From a legal viewpoint, organizations should not ignore the content contained in social media, even if it is transient or incremental in nature. The Federal Records Act of 1950 requires federal agencies to document their functions, policies and essential transactions.
"The definition of what is a federal record under this Act has not changed in almost 60 years, even though the methods through which they are created have evolved," says Jason R. Baron, director of litigation for the National Archives and Records Administration (NARA). "The Federal Records Act encompasses Web 2.0 information along with other electronic content." NARA provides guidance for how to handle some of the unique characteristics of those records, such as their transient nature.
In the private sector, the challenge of keeping up with new types of content is similar. "Record-keeping obligations do not go away for companies attempting to comply with regulatory requirements, such as Sarbanes-Oxley, but if you are using various types of Web 2.0 technologies, the challenge may get more complex," Baron says. For information in both the public and private sectors, the criteria are not so much related to the medium as to the contents. Certain topics, authors and timeframes might result in a document's being categorized as a record and entering a life cycle management process.

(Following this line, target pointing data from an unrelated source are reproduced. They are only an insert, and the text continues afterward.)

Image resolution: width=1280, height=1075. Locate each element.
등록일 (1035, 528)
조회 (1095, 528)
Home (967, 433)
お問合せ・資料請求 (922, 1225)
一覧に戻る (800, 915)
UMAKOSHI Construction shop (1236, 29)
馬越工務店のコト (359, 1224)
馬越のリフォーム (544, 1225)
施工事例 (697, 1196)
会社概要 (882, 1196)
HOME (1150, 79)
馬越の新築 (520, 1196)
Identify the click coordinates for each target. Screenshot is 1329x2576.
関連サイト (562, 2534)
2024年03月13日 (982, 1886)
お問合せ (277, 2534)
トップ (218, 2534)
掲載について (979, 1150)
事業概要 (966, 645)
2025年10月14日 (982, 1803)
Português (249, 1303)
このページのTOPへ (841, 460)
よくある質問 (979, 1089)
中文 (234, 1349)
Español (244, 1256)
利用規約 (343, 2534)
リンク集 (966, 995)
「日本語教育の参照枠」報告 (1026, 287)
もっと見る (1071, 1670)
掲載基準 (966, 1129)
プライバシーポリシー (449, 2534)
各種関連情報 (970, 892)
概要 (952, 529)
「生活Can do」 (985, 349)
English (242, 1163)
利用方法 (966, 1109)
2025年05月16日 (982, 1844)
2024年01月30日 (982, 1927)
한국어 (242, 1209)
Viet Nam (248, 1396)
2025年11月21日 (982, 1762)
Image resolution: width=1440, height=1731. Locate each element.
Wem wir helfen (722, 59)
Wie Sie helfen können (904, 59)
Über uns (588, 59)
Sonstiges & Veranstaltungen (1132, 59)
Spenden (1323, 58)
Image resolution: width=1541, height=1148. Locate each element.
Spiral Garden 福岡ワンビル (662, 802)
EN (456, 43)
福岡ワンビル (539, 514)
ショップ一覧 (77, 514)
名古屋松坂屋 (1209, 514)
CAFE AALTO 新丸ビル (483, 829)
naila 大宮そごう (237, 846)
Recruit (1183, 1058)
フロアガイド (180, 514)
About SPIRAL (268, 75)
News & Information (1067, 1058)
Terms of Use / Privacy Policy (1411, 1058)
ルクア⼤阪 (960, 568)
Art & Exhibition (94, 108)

Systems that allow users to decide whether a document is a record should be monitored carefully, according to Baron who adds, "The effectiveness of selecting from a drop-down menu or other user-initiated decision depends on the compliance of that individual." He describes an electronic archiving approach that captures everything as the "least worst" of currently available approaches. Other options include continued reliance on printing to paper; IT preserving data on backup tapes; users saving electronic objects idiosyncratically in personal electronic folders, and firms deploying selective e-records management systems that rely on individuals to tag content. However, the volume of documents that results from saving everything generated from Web 2.0 systems poses massive problems when a particular document or set of documents needs to be located, and represents a challenge for today's information access and search technologies.